Olivier Fines, CFA, is head of Advocacy and Capital Markets Policy Research for EMEA at CFA Institute. With teams based in London and Brussels, he leads the effort in researching and commenting on the major trends that affect the investment management industry as well as changes to the profession and policy and regulatory developments. The positions taken on these issues and the research pieces that are published are meant to promote the fundamental principles upheld by CFA Institute, that of investor protection, professional ethics, and market integrity. Fines joined CFA Institute in March 2019 after a 15-year career in investment management spanning research, portfolio management, product management, and regulatory compliance work at firms based in Paris and London. Prior to joining CFA Institute, he was head of Risk and Compliance at Rothschild & Co in London for the private equity and private debt division.

Rhodri Preece, CFA

Rhodri Preece, CFA, is Senior Head, Research for CFA Institute and is responsible for leading the organization’s global research activities and publications, managing the research staff, and collaborating with leading investment practitioners and academics. CFA Institute produces the highest-caliber research on issues and topics most relevant to the investment industry, including rigorous in-depth research, forward-looking thought leadership content, applied investment insights, and commentary on trending investment topics. Preece previously served as head of capital markets policy EMEA at CFA Institute, where he was responsible for leading capital markets policy activities in the Europe, Middle East, and Africa region, including content development and policy engagement. Preece is a current member of the PRI Academic Network Advisory Committee, and a former member, from 2014 to 2018, of the Group of Economic Advisers of the European Securities and Markets Authority (ESMA) Committee on Economic and Markets Analysis. Prior to joining CFA Institute, Preece was a manager at PricewaterhouseCoopers LLP in the investment funds group from 2002 to 2008. He has a BSc and a MSc in Economics and is a CFA charterholder since 2006.

Paul McCaffrey

Paul McCaffrey is the editor of Enterprising Investor at CFA Institute. Previously he served as an editor at the H.W. Wilson Company. His writing has appeared in Financial Planning and On Wall Street, among other publications. He is a graduate of Vassar College and the Craig Newmark Graduate School of Journalism at CUNY.

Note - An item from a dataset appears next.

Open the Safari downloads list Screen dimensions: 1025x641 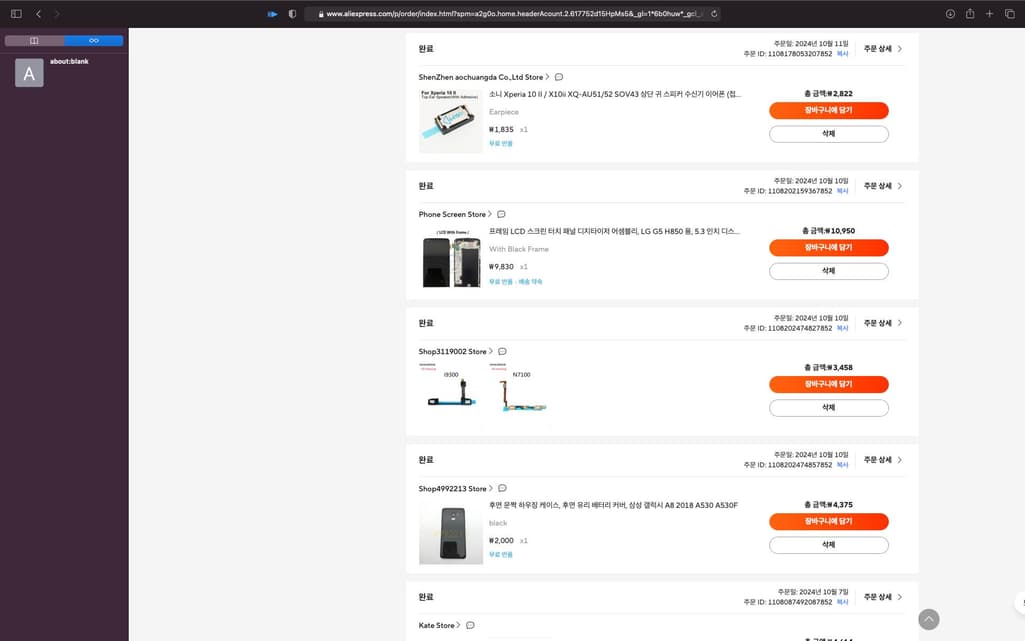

3 thoughts on “Cochrane and Coleman: Quantitative Easing and Asset Price Dynamics”

  1. Prof Cochrane says: “QE is when a central bank buys a large amount of Treasury debt and issues in return interest-paying reserves, which are overnight government debt.” And: ” The banks simply gave the Fed Treasuries and took interest-bearing bank reserves in return and sat there.” But he is ignoring the more important half of the QE transaction, namely the creation of new money. If an investor sells a Treasury to the Fed, the investor gets a new bank deposit, brand new money that never existed before. There is now more money (M2) to deploy in the investment market, and there are fewer investments available because the Fed took out the Treasury. Why do people think it’s a mystery that bond and stock prices rise during QE? If the Fed bought cars, the supply of cars would decline and the money chasing those cars would rise. The price of cars would have to rise. Why do so many economists ignore the money creation that occurs during QE? The addition to bank reserves is a sideshow, not important in raising asset prices.

    1. James Weir says:

      With reference to your example, if the investor has sold Treasurys worth $1 million and gets $1 million in return, it’s a wash through. There is no net new money created. The investor is, in fact, slightly worse off to the extent they now hold non-interest bearing cash.
      Also, if an investor holds bonds it’s presumably because they’re after a defensively oriented investment. Why would they take the cash and invest in stocks?

  2. James Weir says:

    With regard to Mr Fines’s first question and his assertion that the S&P 500 outpacing the broader economy had to be because of QE and ‘excess liquidity’, there are two observations. First, the stock market bears little resemblance to the economy, and never really has. If 37% of the index is high margin tech-related businesses, you can expect it will perform differently to a low growth economy.
    Second, we are constantly reminded share prices are driven by EPS. Between 2010-2020 the S&P reported 11.3% CAGR in EPS ($54 – $158), and the index rose by 11.2% CAGR (1115 – 3231). That means the change in PE was actually -0.1% per year. If the share market had risen because of ‘excess liquidity’, it would have been reflected in the PE, not in EPS.
    One final point: if US asset prices were ‘artificially inflated’ by the Fed increasing its balance sheet by 178% over that decade, why didn’t we see the same thing happen in Japan, +483%, and Europe, +237%?